Stored data:
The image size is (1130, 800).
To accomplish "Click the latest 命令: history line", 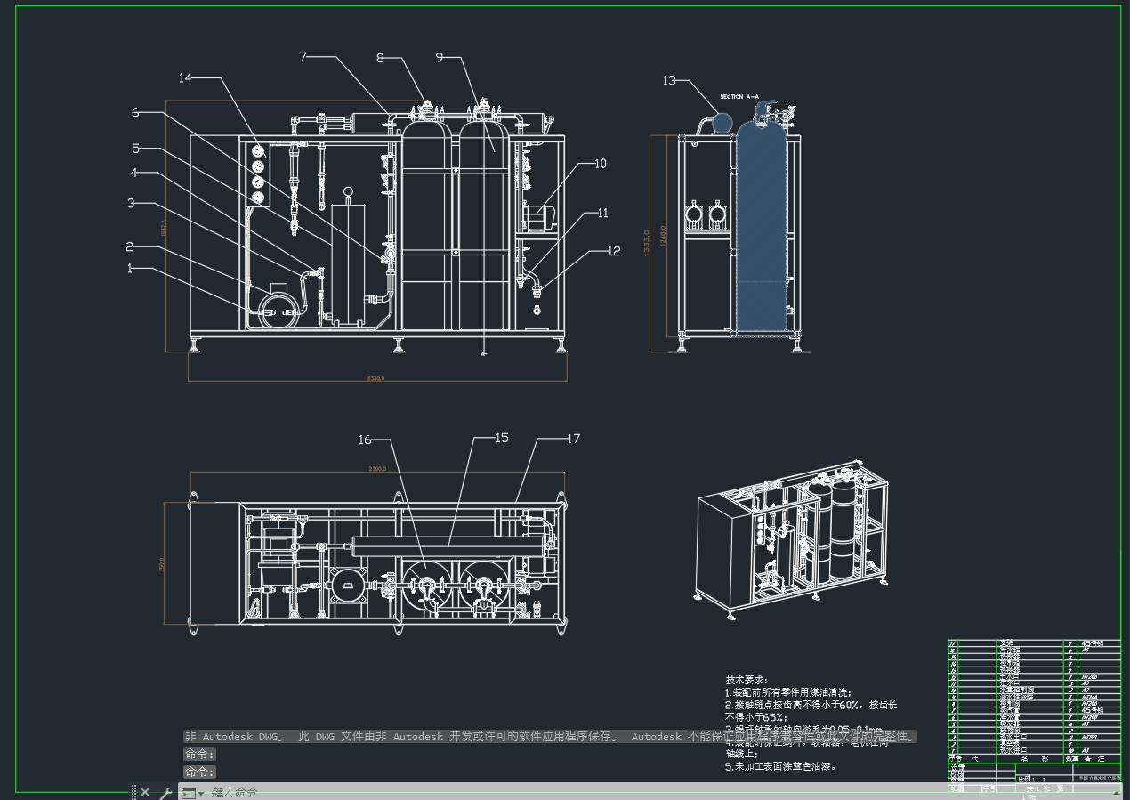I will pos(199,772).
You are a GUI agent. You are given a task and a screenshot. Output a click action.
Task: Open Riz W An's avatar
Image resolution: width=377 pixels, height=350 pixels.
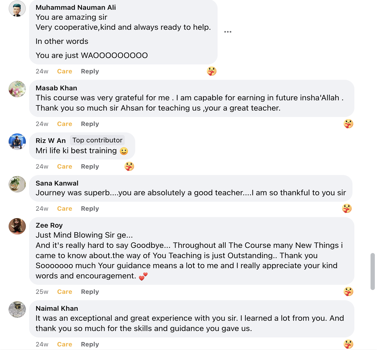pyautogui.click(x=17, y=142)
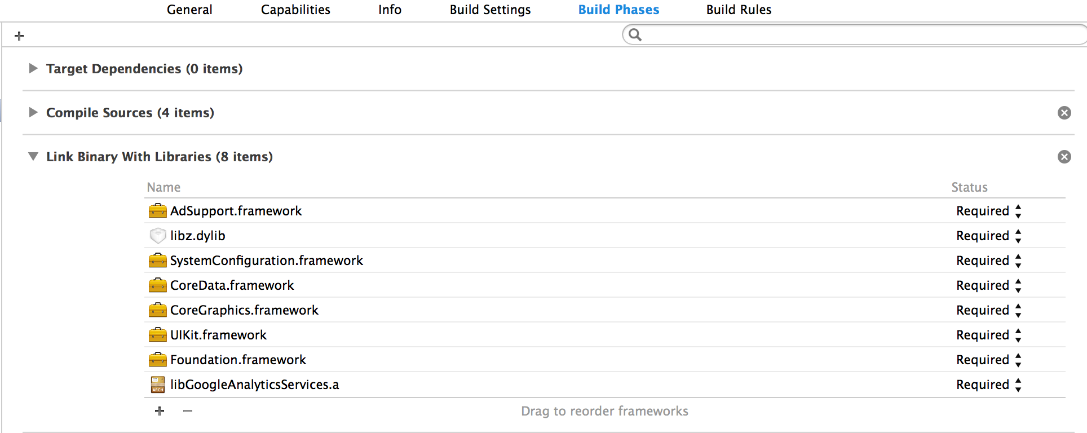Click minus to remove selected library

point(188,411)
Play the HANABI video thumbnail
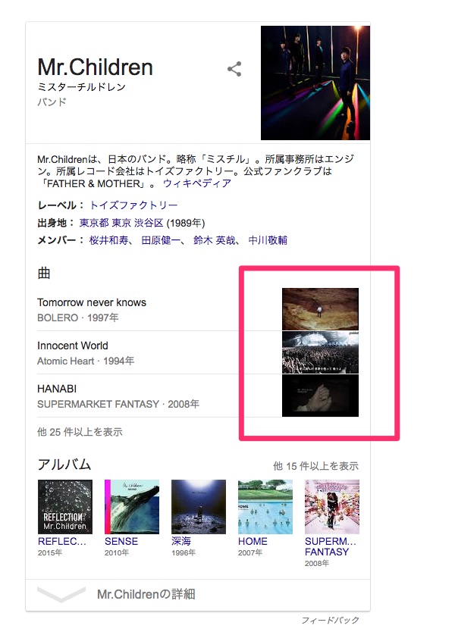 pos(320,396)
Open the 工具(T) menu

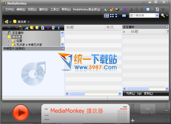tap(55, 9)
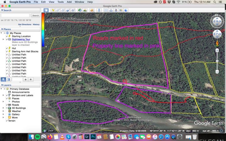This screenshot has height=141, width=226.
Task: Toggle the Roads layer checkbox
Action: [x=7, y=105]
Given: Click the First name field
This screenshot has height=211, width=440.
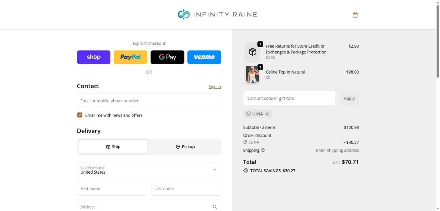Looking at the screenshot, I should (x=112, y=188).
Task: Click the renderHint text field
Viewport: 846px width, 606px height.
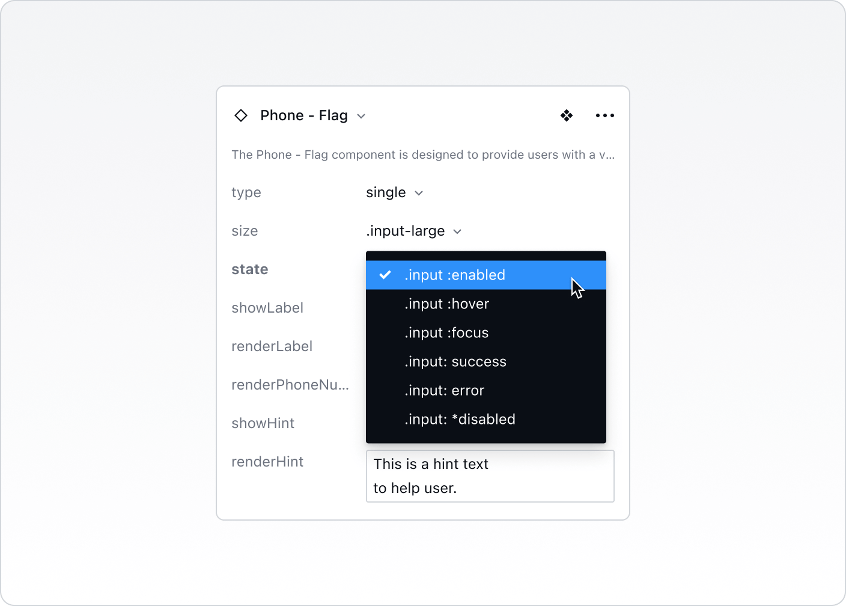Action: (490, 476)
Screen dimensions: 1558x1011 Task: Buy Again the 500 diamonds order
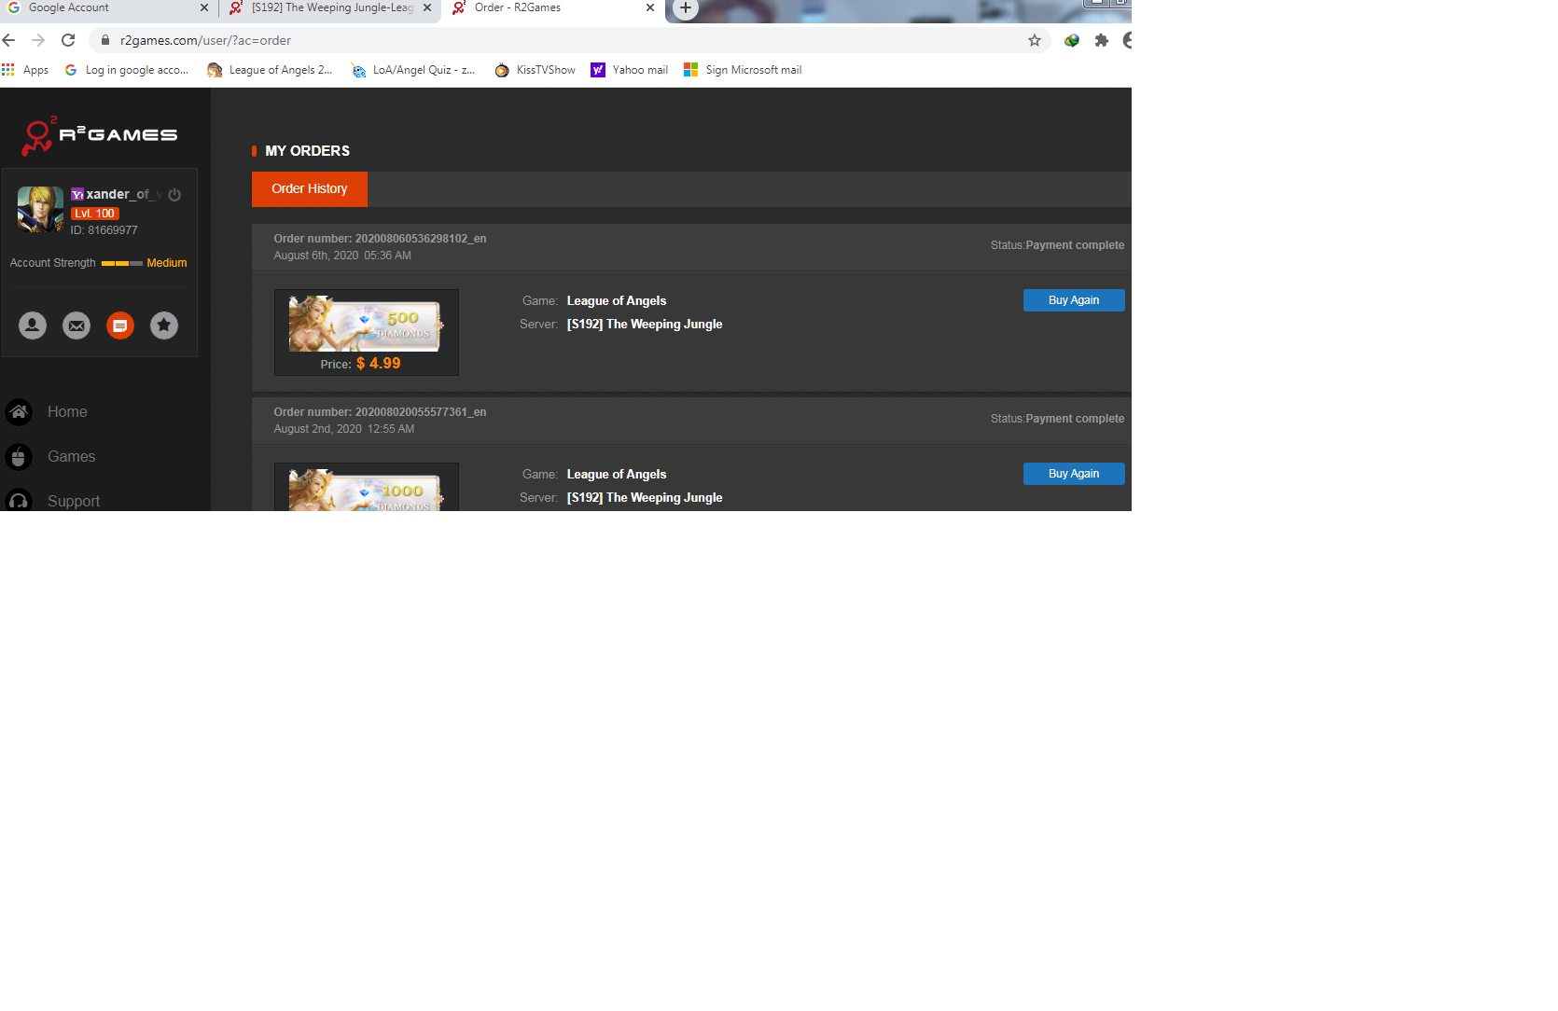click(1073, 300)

### [DESCRIPTION OF THE TASK]
What you write must match, line for line, the records from the line containing "Play the HANABI video thumbnail" through the last line, with every picture left out.

### [EXPECTED ANSWER]
Play the HANABI video thumbnail
 pos(320,396)
Open the 工具(T) menu

tap(55, 9)
This screenshot has height=141, width=226.
Task: Toggle the Roads layer checkbox
Action: [x=7, y=105]
Given: Click the First name field
This screenshot has height=211, width=440.
Looking at the screenshot, I should (x=112, y=188).
Task: Click the renderHint text field
Viewport: 846px width, 606px height.
Action: (490, 476)
Screen dimensions: 1558x1011 Task: Buy Again the 500 diamonds order
click(1073, 300)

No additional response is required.